### [Work instructions]
Search the data for the string "Open", and report each line where it is found.

### [Source material]
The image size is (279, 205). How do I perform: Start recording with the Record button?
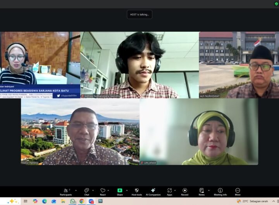[x=184, y=191]
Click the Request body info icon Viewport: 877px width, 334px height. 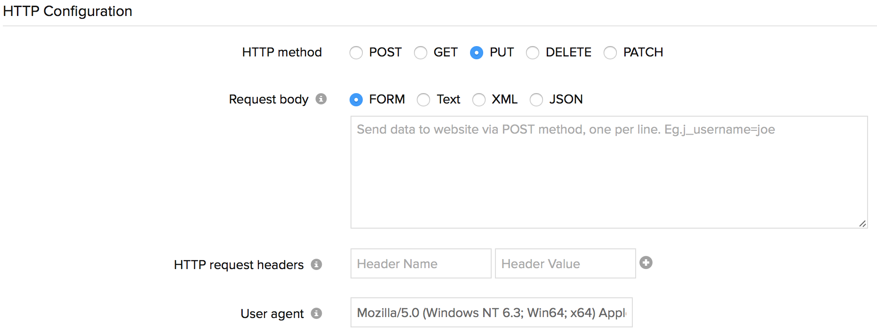(321, 99)
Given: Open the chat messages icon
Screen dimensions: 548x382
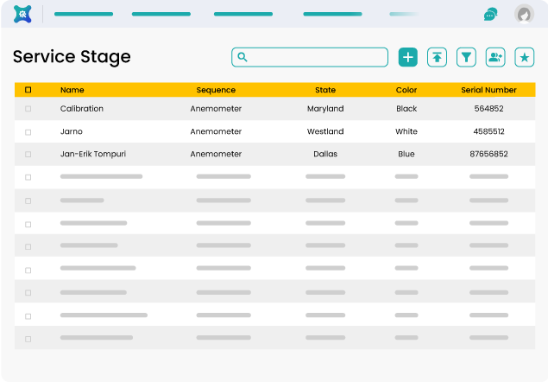Looking at the screenshot, I should [490, 14].
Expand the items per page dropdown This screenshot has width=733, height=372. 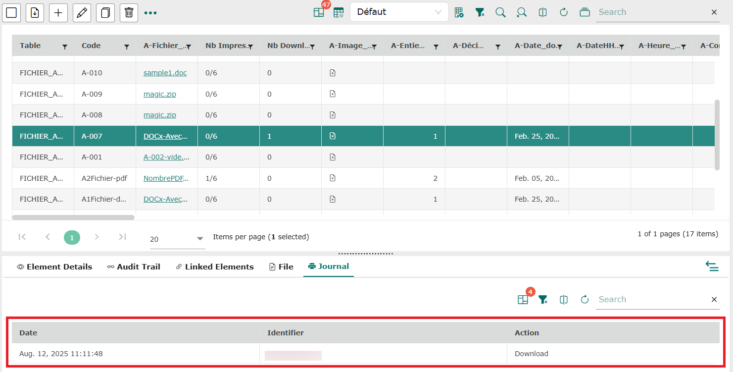(200, 239)
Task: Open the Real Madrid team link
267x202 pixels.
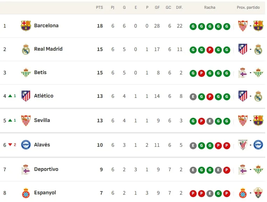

### [Exercise solution]
Given: Open the chat messages icon
Task: Open the Real Madrid team link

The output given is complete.